An individual with panic disorder experiences frequent unexpected panic attacks. Panic attacks are a sudden surge of intense fear or discomfort that comes quickly and peaks within minutes. Attacks can be brought on by a trigger like a particular object or situation or can occur unexpectedly.
A person who suffers from panic disorder has frequent worries about when the next attack will occur and actively strives to avoid future attacks by avoiding places, events, or behaviours that they identify with panic attacks. The fear of panic attacks and the effort expended to prevent them cause considerable problems in a person’s life.
What do people having a panic attack experience…
- Heart palpitations, a pounding heartbeat, or an accelerated heart rate
- Trembling or shaking
- Sensations of shortness of breath, smothering or choking
- Feelings of impending doom
- Feelings of being out of control
Management & Treatments
- Psychotherapy or “talk therapy” helps you learn how your emotions affect your behaviours. A therapist listens and talks to you about your thoughts and feelings and suggests ways to understand and manage them and your anxiety disorder.

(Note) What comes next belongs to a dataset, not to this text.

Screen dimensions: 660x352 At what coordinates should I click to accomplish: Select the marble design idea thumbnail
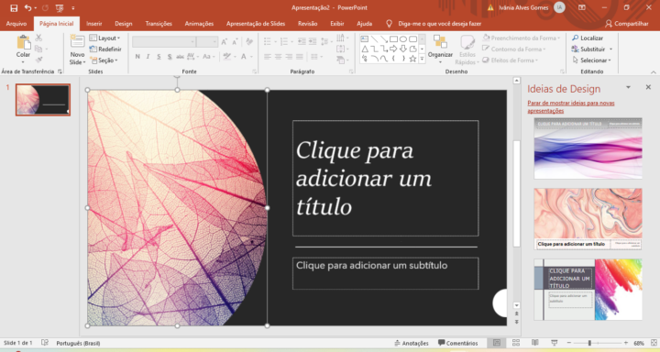coord(588,219)
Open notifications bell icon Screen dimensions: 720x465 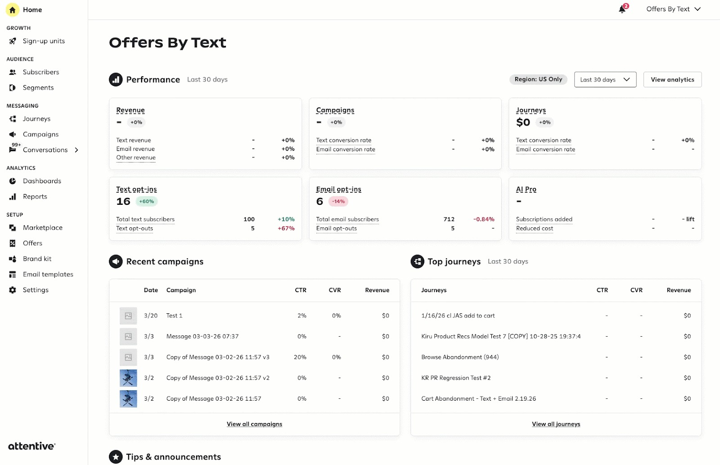tap(622, 9)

Cognitive Behavioural Therapy
- Cognitive Behavioural Therapy (CBT) is a common type of psychotherapy that teaches people different ways of thinking, behaving, and reacting to anxiety-producing and fearful objects and situations.
Cognitive therapy and exposure therapy are two CBT techniques frequently used, either together or separately. Cognitive therapy aims to uncover, challenge, and ultimately neutralise unhelpful or distorted concepts that are at the root of these disorders. In contrast, exposure therapy focuses on tackling the concerns that underpin the disorders to let people engage in previously avoided activities. Sometimes, exposure treatment is combined with relaxation exercises and/or imagery.
CBT can be done alone or with a group of persons who are having similar problems. Participants are frequently given “homework” to complete between sessions.
- Medications could also be prescribed to manage the panic disorder. Medications will not cure the panic disorder but can give significant relief from symptoms.
Acceptance and Commitment Therapy
- ACT fosters an open, non-judgmental attitude toward the feelings and sensations that arise in the body in the present moment, recognizing them for what they are. The fundamental ideas in ACT for anxiety and panic involve the concept of psychological flexibility to teach anxiety acceptance, differentiating the self from anxiety and panic sensations, and responding in the individual's chosen directions.